> [WHAT TO DO]
A) In the WMF governance message, in what year did the writer first hear the idea of a democratic assembly called "Wikimedia international"?
B) Please extract the WMF governance message word for word from "As a consequence we" up to and including "looks really appealing.".
C) State whether each statement agrees with the WMF governance message, answering yes or no and quoting the deciding words: (i) The WMF was created to lead the movement in a political manner. (ii) The writer was sceptical on first hearing the idea of a democratic assembly. (iii) Milos Rancic's message is dated 09.01.2016.

> [DOCUMENT]
Thank you Milos for pointing here what seems to me the most fundamental
flaw of our current organisation.

The WMF as organisation was created to bring stability and assure that
the daily business is done: keep the platform online, deal with legal
cases and keep a positive financial balance. This is not the same as
leading "in a political manner" the movement. But the WMF tends
meanwhile to do both.

The political history show us that this is not going to work well that
way because both duties are in essence pretty different and have
internal contradictions. As a consequence, the WMF focuses (with
success) on what it was made for: administrative work and is not is
position to do the other part correctly.

As a consequence we indeed face a serious lack of democracy in the way
we are organized and this weak "quality loopback" leads us, as movement,
to regular awkward situations. This is an instability factor.

Back in 2006, I heard for the first time the idea of a democratic
assembly "Wikimedia international" and was sceptical about it. Seeing
how things have evolved, an approach including two organisations, one
political to lead the movement and one administrative to keep core
things running & stability, looks really appealing.


On 09.01.2016 20:37, Milos Rancic wrote:
> Forking the issue of Board composition.
> We tend to think of Board as the governing body of the movement, not just
> WMF. Board members tend to think of themselves as the governing body of
> WMF, with shiny cool movement supporting it.

> [DATA EXCERPT]

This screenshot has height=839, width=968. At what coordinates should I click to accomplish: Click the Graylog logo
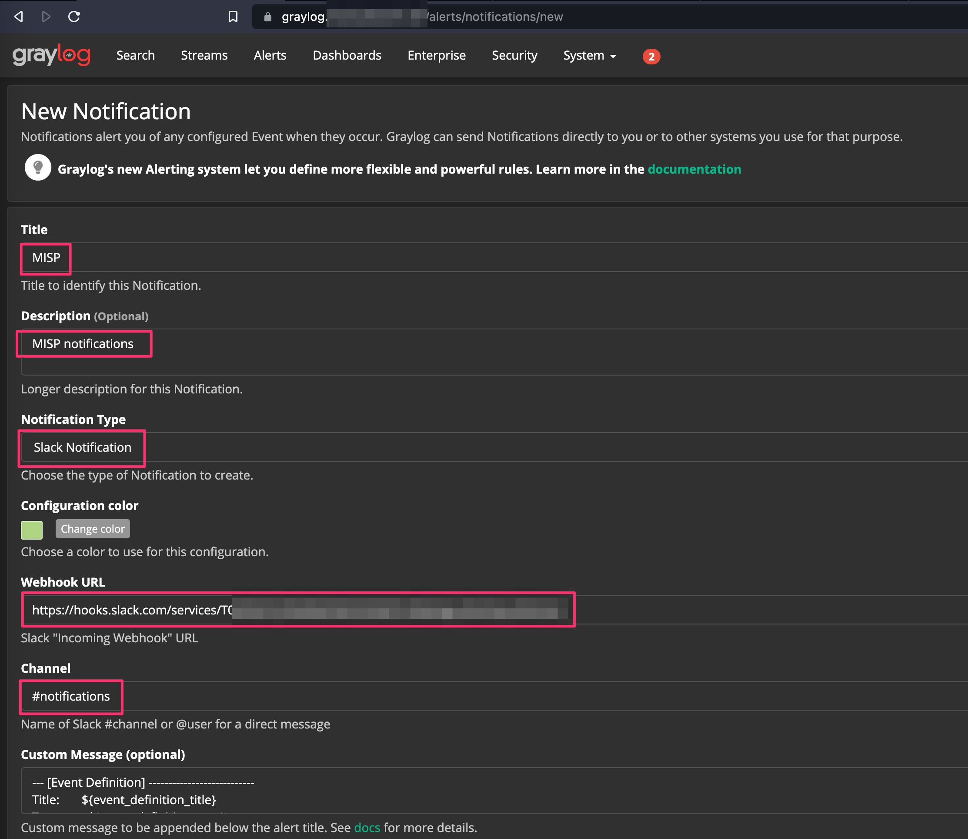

> [EXPECTED ANSWERS]
A) 2006

B)
As a consequence we indeed face a serious lack of democracy in the way
we are organized and this weak "quality loopback" leads us, as movement,
to regular awkward situations. This is an instability factor.

Back in 2006, I heard for the first time the idea of a democratic
assembly "Wikimedia international" and was sceptical about it. Seeing
how things have evolved, an approach including two organisations, one
political to lead the movement and one administrative to keep core
things running & stability, looks really appealing.

C)
(i) No: "The WMF as organisation was created to bring stability and assure that the daily business is done"
(ii) Yes: "and was sceptical about it"
(iii) Yes: "On 09.01.2016 20:37, Milos Rancic wrote:"